ATATÜRK’ÜN LAİKLİK İLKESİ
Laiklik, anlam olarak din ve devlet işlerinin birbirinden ayrılması ve herkesin dini inancında serbest olarak, inancını istediği gibi yaşamasıdır. Laiklik ilkesine göre kimse kimsenin inancına müdahale edemez, kimse kimseyi inancından dolayı kınayamaz, bir dini inanca girmesi için zorlayamaz.
Laikliğin en temel ilkesi, devlet işlerini din işlerinden ayrı tutmaktır. Mustafa Kemal Atatürk’e ve Laiklik ilkesine göre devlet, din kuralları ile yönetilemez. Devletin çağdaş muasır devletlerde de olduğu gibi anayasalarla, kanunlarla yönetilmesi gerekir. Laikliğin ülkemizdeki olumlu etkileri büyük olmuştur. Cumhuriyet dönemine kadar hurafelerle de karışmış dini inançlar, olması gerektiği gibi yaşanmıyordu. Dini kullanan bazı insanlar, din adı altında insanları kandırıyor onları yanlış düşüncelere sevk ediyordu. İnsanlar gerçek İslamı bırakmış, şeyhlerin, müritlerin hakim olduğu bir yaşam tarzı benimsemişlerdi. Ayrıca medreselerde bilim ve fen derslerinden çok dini içerikli dersler okutuluyordu.
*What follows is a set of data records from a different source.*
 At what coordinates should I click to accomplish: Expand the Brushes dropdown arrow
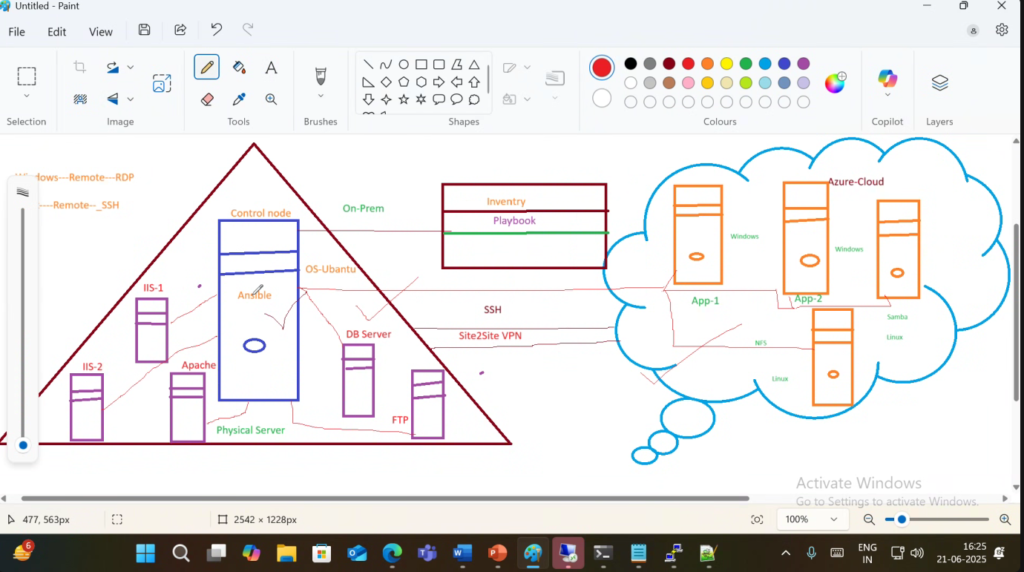(x=321, y=97)
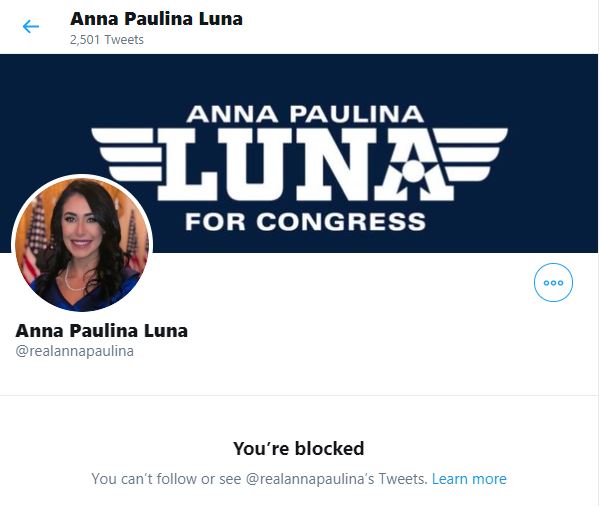The width and height of the screenshot is (601, 506).
Task: Click the large LUNA lettering in the banner
Action: (305, 164)
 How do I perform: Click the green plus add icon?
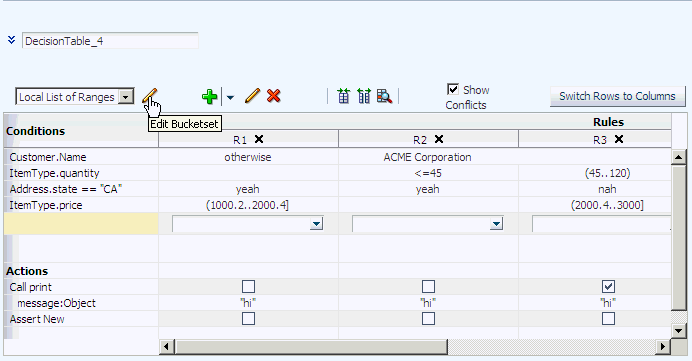tap(209, 96)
Bu nedenle bilimde ilerlemez zor hale geliyordu.
Laiklik ilkesi ile beraber Diyanet İşleri Başkanlığı açılmış, halifelik kaldırılmış böylece din devlet işleri birbirinden ayrılmıştı. Ayrıca tekke, zaviye ve türbeler kapatılmış, insanların şirke gitmesi de önlenmiş. Laikliğin hüküm sürmediği insanlar, dini inançlarını istedikleri gibi yaşayamazlar. Laik olmayan birçok ülkeye baktığımızda, farklı mezhepten olan insanların sürekli savaş halinde olduğunu görmekteyiz. Oysa bizim ülkemizde Müslümanı da Hristiyanı da Yahudisi de istedikleri gibi yaşamaktadır, yaşaması gerekmektedir.